### To do
Transcribe the entries word for word, starting at the first line and continuing through the line that contains "[x=120, y=221]". Leave the pictures out of your transcription.

### Dataset excerpt
■ ■ ■

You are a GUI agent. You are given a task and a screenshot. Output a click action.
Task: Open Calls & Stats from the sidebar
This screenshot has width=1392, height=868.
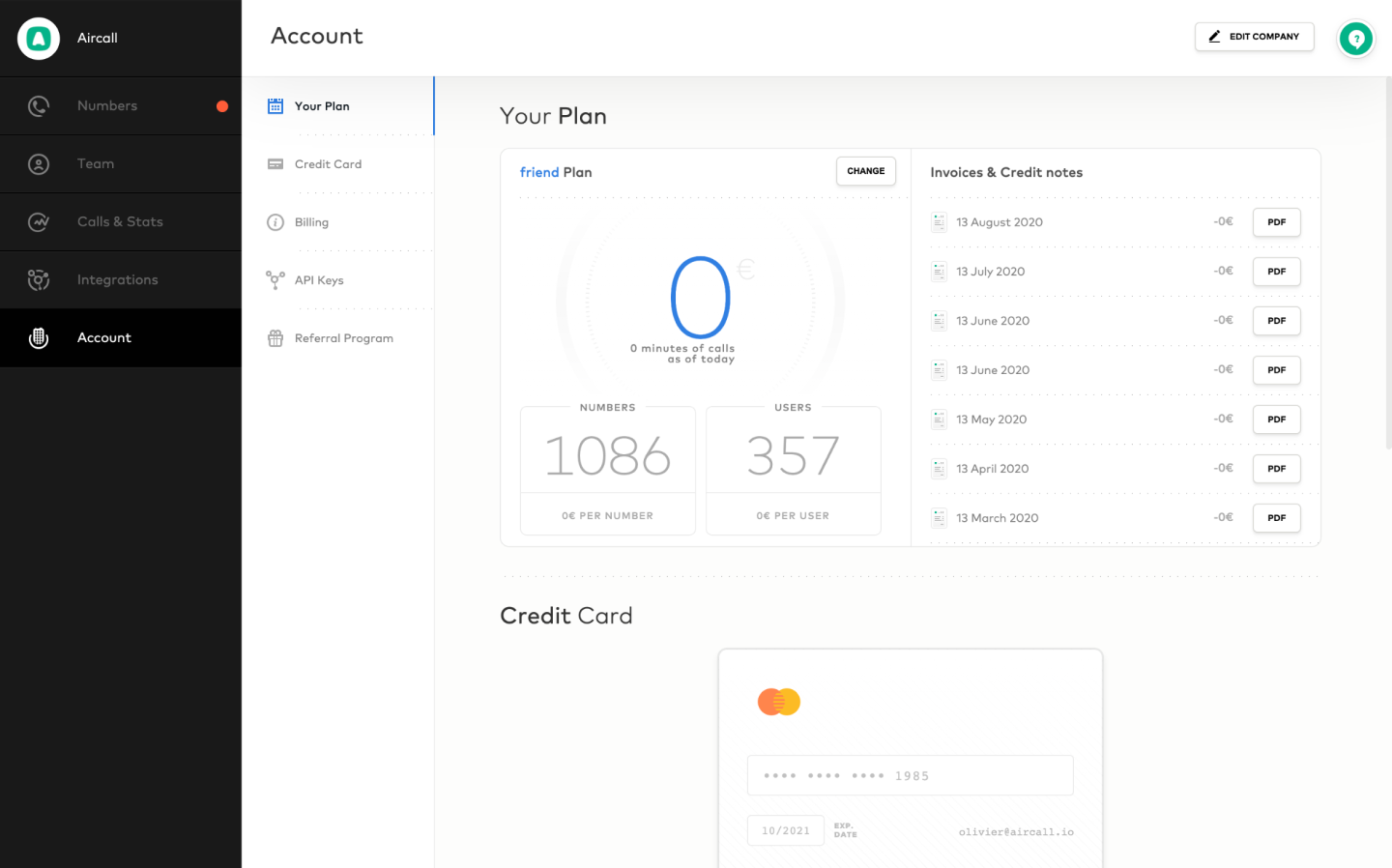[x=120, y=221]
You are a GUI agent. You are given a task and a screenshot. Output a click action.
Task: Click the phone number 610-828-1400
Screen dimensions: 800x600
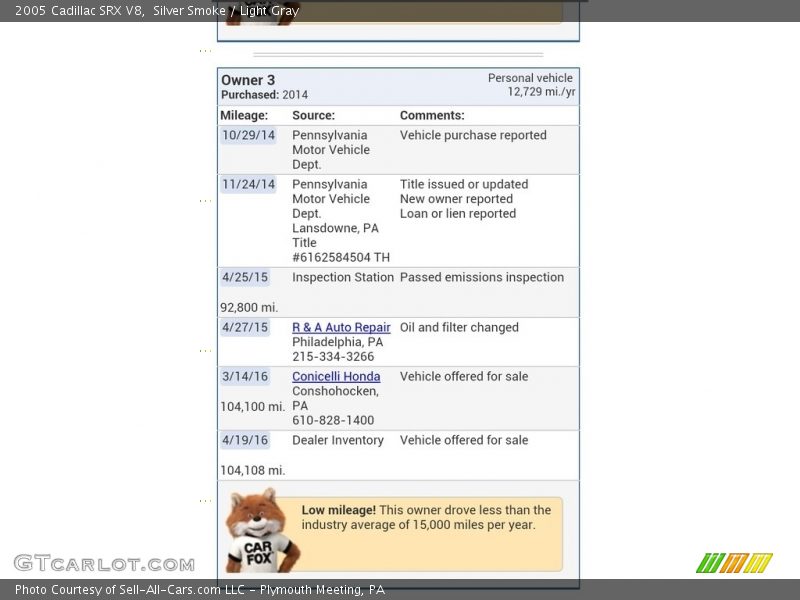point(333,420)
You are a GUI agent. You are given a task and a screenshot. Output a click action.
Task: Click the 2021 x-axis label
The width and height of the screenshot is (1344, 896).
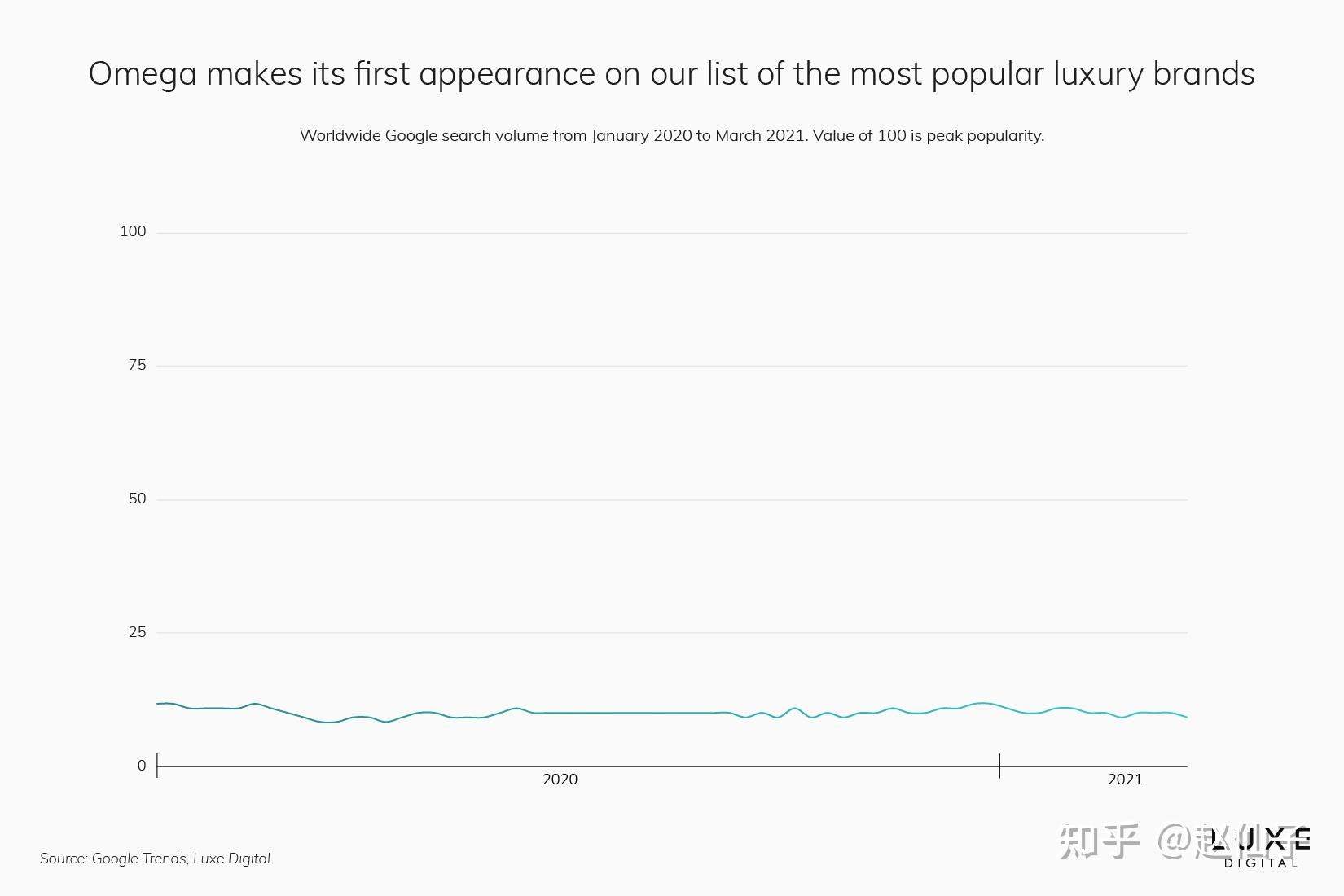1125,780
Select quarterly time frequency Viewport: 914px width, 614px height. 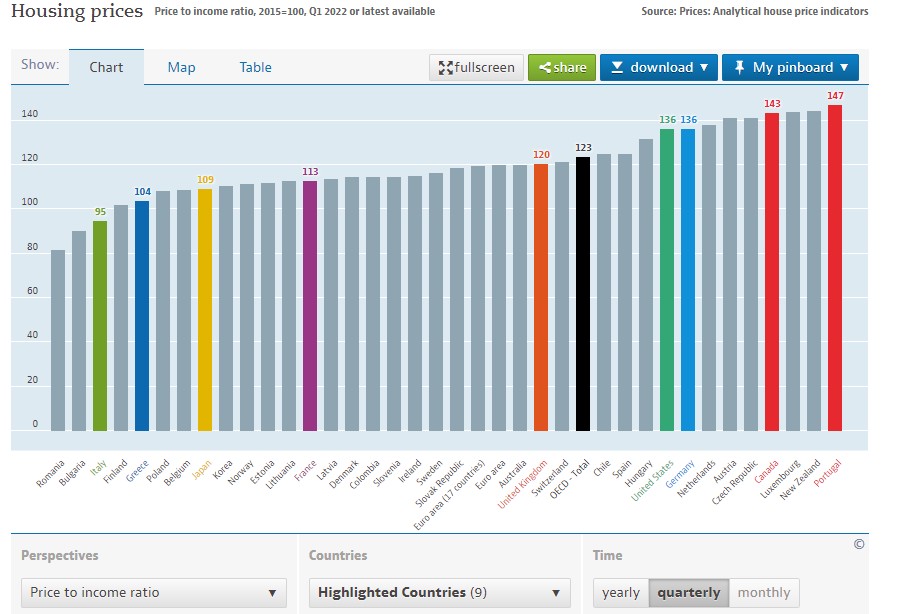click(x=688, y=592)
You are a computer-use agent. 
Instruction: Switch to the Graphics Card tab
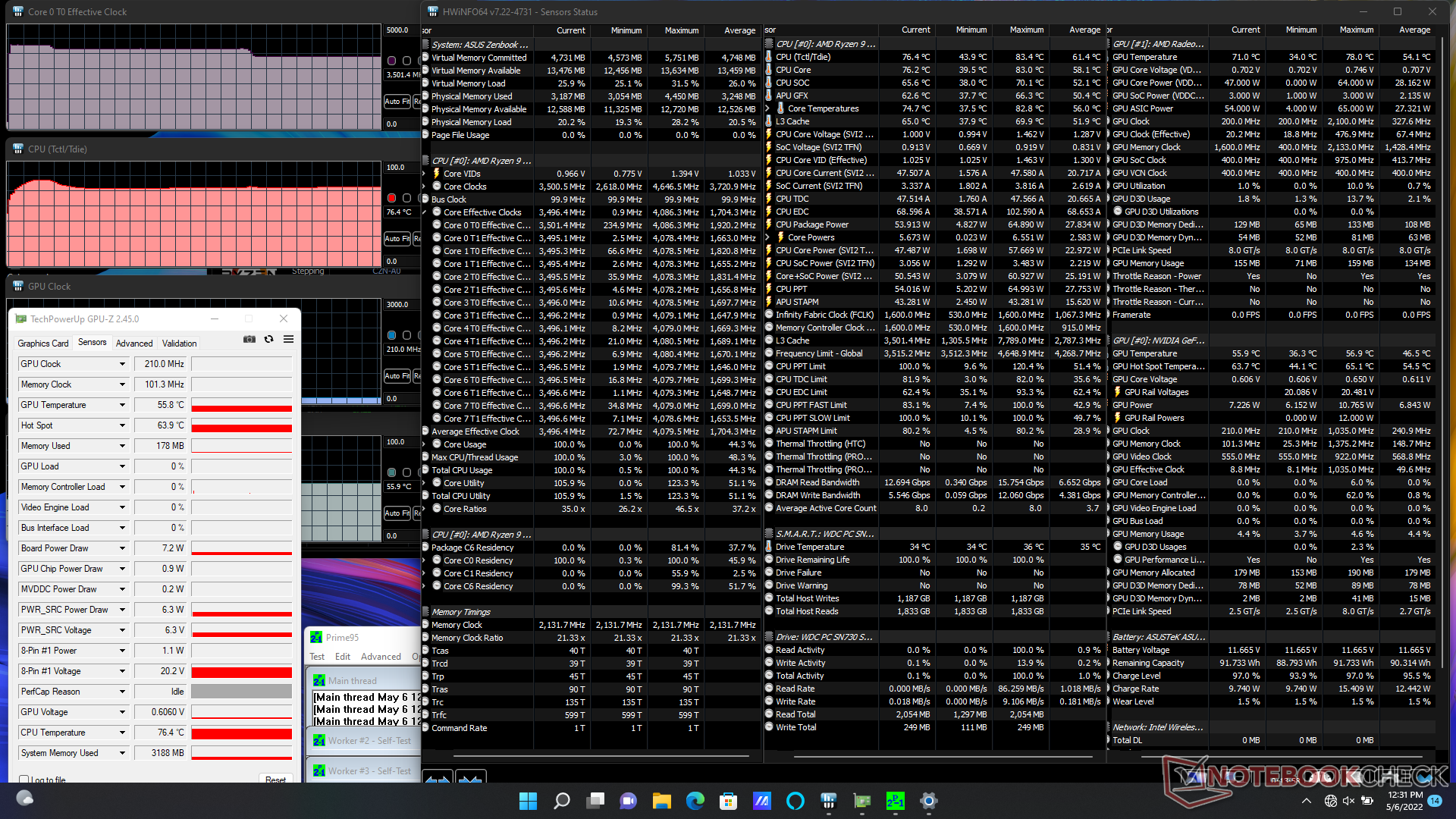pyautogui.click(x=43, y=343)
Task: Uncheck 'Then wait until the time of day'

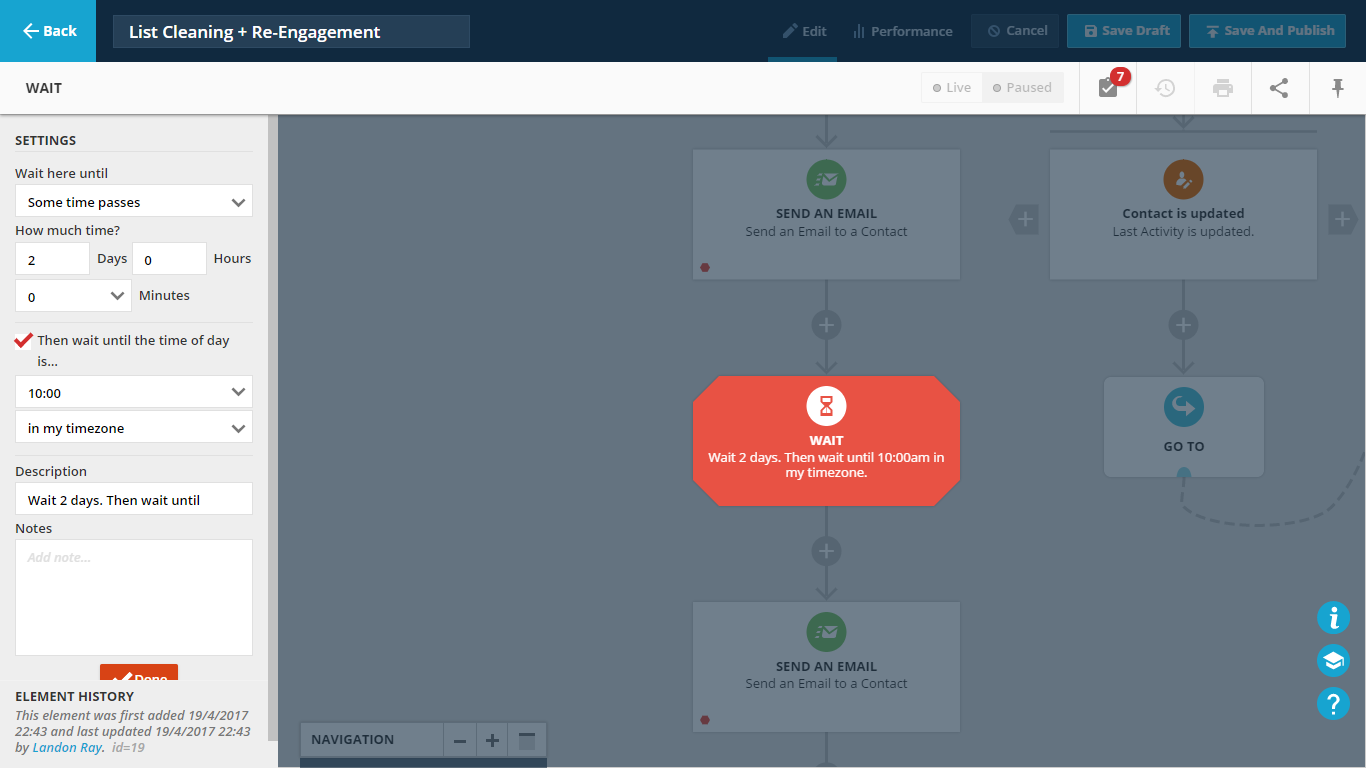Action: 24,341
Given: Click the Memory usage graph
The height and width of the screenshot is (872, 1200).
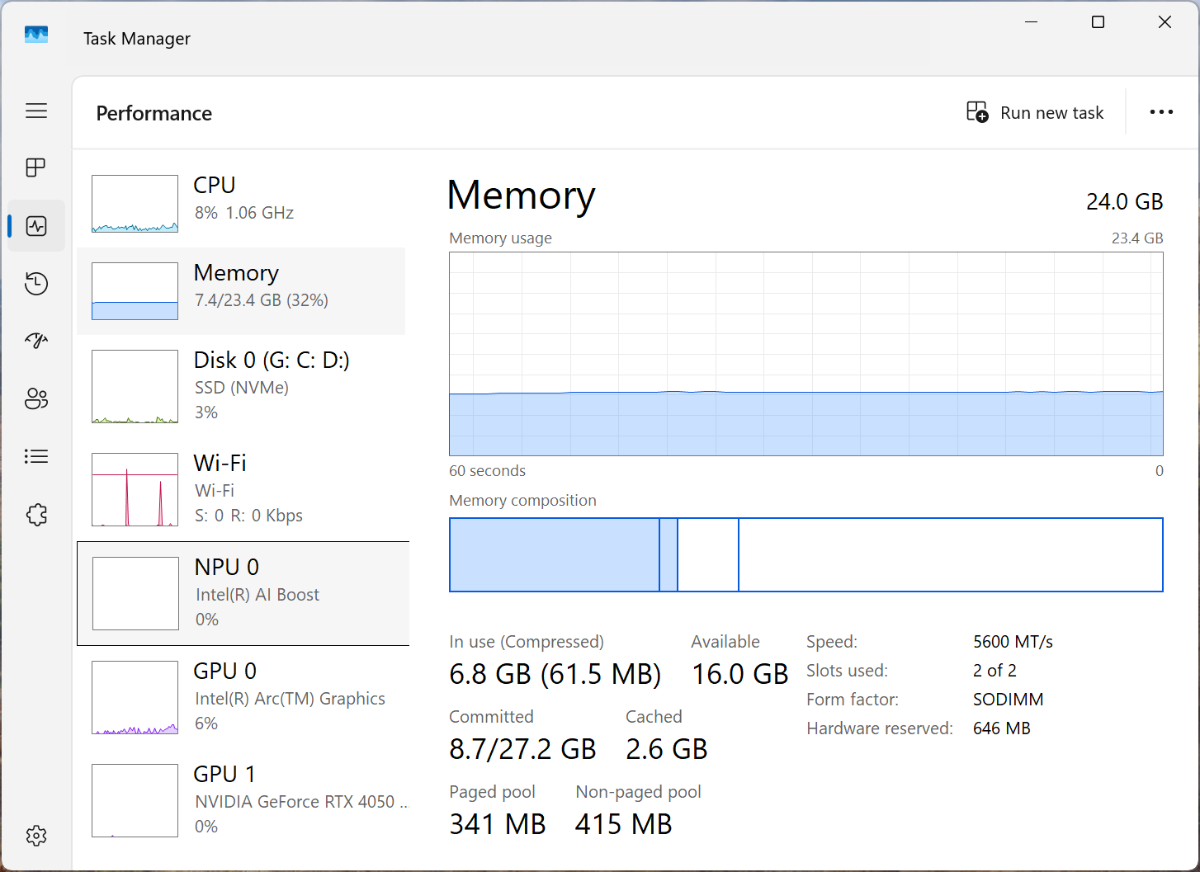Looking at the screenshot, I should click(x=805, y=353).
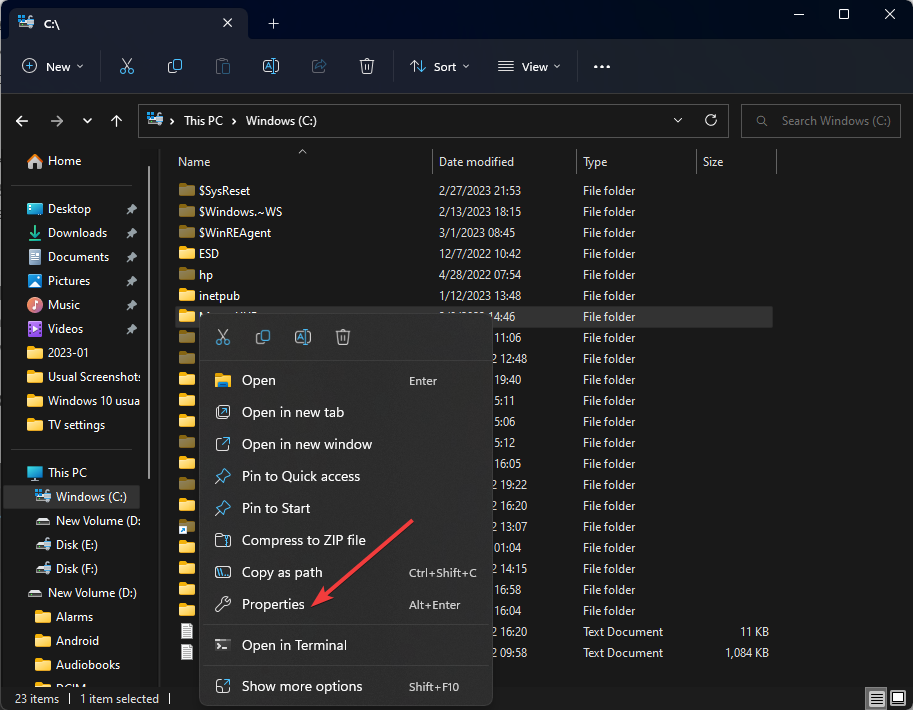This screenshot has height=710, width=913.
Task: Open the View dropdown
Action: coord(529,67)
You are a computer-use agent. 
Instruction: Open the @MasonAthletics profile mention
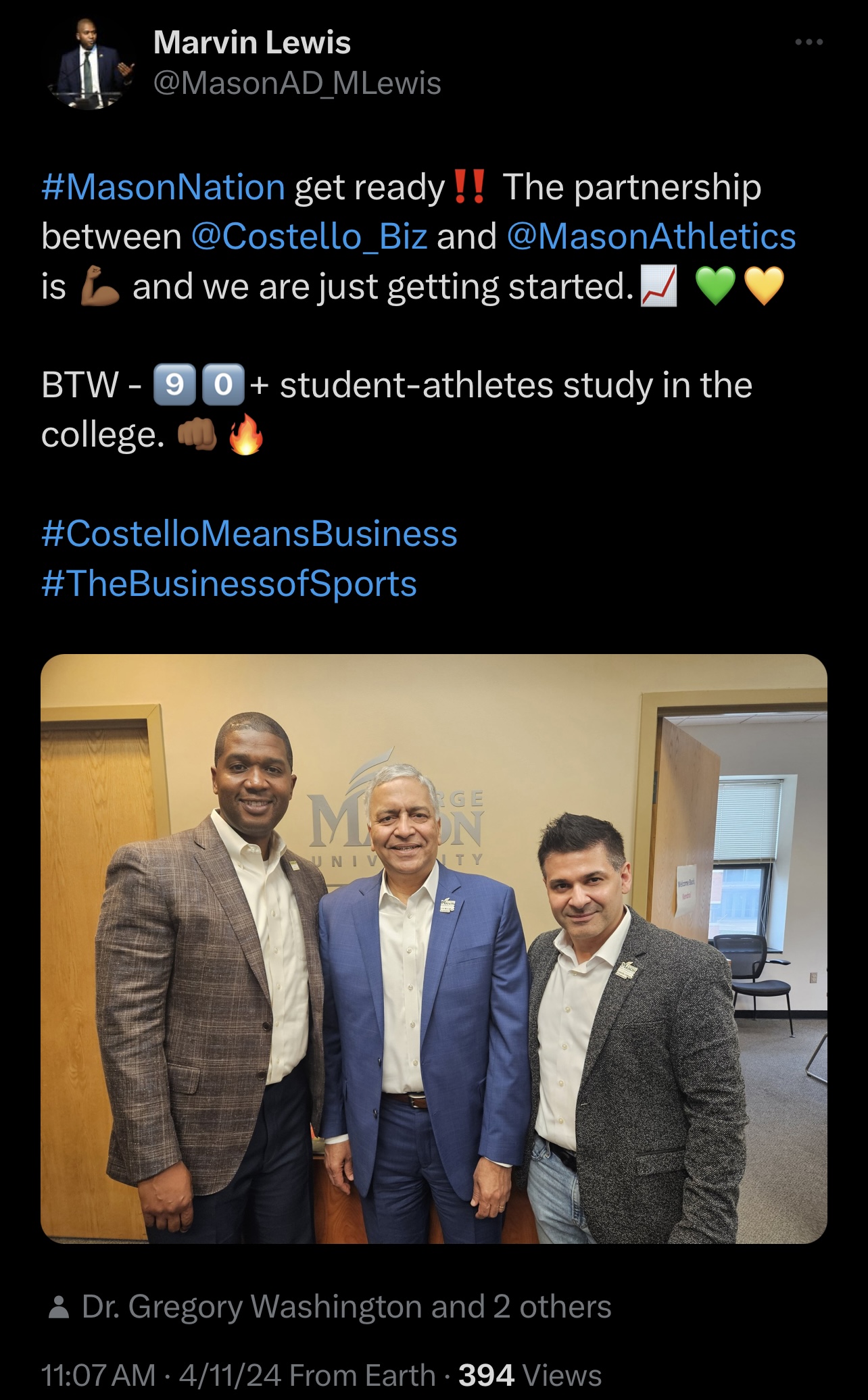(x=651, y=236)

■ ■ ■

### Task answer
You are a GUI agent. You are given a task and a screenshot. Output a click action.
Task: Open Calls & Stats from the sidebar
This screenshot has width=1392, height=868.
[x=120, y=221]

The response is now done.